I suppose there’s always 3. Come up wiht a reasonable and sound reply that challenges everyone to rethink this, but who has time for that? And how can that even be done WELL on facebook and so forth?
August 22, 2014 at 12:17 pm
I agree. It puts people in an awkward position if you either choose to or have to say no, regardless of the reason.
Online responses are always a challenge, because what sounds good and right and respectful in my head may not be read as such by everyone. This is a difficult topic. Thank you Emily for weighing in!
August 22, 2014 at 2:30 pm
Or…#4? Maybe your sound reply is to counter challenge them? “Wow. Sounds like a lot of pressure. I have a challenge for YOU. Don’t let your right hand know what your left hand is doing. Since there is nothing in my pocket book that could affect any of these people more than an act of God (even a small one), I challenge you to pray everyday for these people or the cause for 30 days. If you miss a day, pull your ice out with your left hand–and don’t let the right hand know what you’re doing.” Because it shouldn’t be about us, it’s about them.

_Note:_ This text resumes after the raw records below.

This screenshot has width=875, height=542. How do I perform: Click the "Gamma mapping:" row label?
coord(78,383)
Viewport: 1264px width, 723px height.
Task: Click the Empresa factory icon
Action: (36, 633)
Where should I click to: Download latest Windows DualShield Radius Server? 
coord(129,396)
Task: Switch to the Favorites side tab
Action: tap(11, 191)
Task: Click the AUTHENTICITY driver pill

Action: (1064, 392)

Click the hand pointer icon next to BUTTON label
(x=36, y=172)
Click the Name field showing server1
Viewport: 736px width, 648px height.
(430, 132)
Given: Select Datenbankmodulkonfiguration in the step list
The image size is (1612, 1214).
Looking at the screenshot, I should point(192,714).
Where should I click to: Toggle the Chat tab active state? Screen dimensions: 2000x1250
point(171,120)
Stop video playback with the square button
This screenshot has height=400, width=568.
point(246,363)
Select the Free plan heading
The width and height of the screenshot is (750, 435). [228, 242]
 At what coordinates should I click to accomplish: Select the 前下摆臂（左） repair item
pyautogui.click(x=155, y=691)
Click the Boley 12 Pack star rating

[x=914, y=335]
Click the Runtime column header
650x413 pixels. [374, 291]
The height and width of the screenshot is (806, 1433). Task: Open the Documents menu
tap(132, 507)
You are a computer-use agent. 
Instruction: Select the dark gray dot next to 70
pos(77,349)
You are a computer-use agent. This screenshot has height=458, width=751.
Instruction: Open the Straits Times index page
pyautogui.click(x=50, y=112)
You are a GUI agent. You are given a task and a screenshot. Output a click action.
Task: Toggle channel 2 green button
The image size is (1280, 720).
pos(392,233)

As a health care professional, I have worked with people with ALS (and every other imaginable ailment you could think of), and in the end most of them would agree that they want PRAYER more than anything–more than money–even if they didn’t know Christ.
August 22, 2014 at 2:43 pm
Good thoughts Deborah. I struggle with that left hand, right hand thing. I absolutely believe in it and want to do it. I also want to make others aware of opportunities and teach my children to be generous. I know it can be done rightly. Thank you for joining the conversation!
August 23, 2014 at 8:57 am
Very interesting points you’ve raised here Heather. I was challenged and did participate. 24 hours felt rushed… especially if you’re bringing about awareness. I’m a bit embarrassed about it but I Googled ALS because I wasn’t quite sure what it was – so I guess in some aspects it was successful in awareness-building for me.
Thanks so much for sharing (and for linking up to the #SHINEbloghop).
Wishing you a lovely weekend.
xoxo
August 25, 2014 at 8:18 am
That has been a great aspect of the campaign, getting people to know about ALS that just the famous athlete that suffered from it. It is beginning to reclaim its name and that awareness is a great thing. I certainly needed more than 24 hours to investigate and decide. Blessings on your week!
August 25, 2014 at 7:37 am
Thank you for reading my post on this topic. I didn’t address this aspect of it, but I was conflicted about the nature of the ice bucket challenge for many of the reasons you list. Just want to clarify that ALSA, while certainly taking advantage of the opportunity, did not instigate this. Because I have seen so much benefit from it, financially but especially as far as awareness goes, so I’ve come around. I have no problems, though, with people donating elsewhere or choosing not to donate.
I’m interested in your idea that donating should be a commitment. While that certainly is a good thing, I don’t see it as a necessity at all, and in many cases, needs are a one-time thing.
August 25, 2014 at 8:13 am
The challenge was started by an independent group of people from my understanding. I have seen links to other ALS research organizations that do not participate in embryonic stem cell research, which is thrilling. I would disagree that needs are a one-time thing. Until cures are found, there will always be a need for people to give. There will always be neighbors in need of our care. We can donate to one organization one time, but we would all be better if we each, everyone one of us, chose a battle and stuck with it. In a perfect world that would mean that organizations could depend on their givers and patients and families could depend on care that would be predictable, laid out for them, and maintained on a regular basis. Thank you for sharing your thoughts.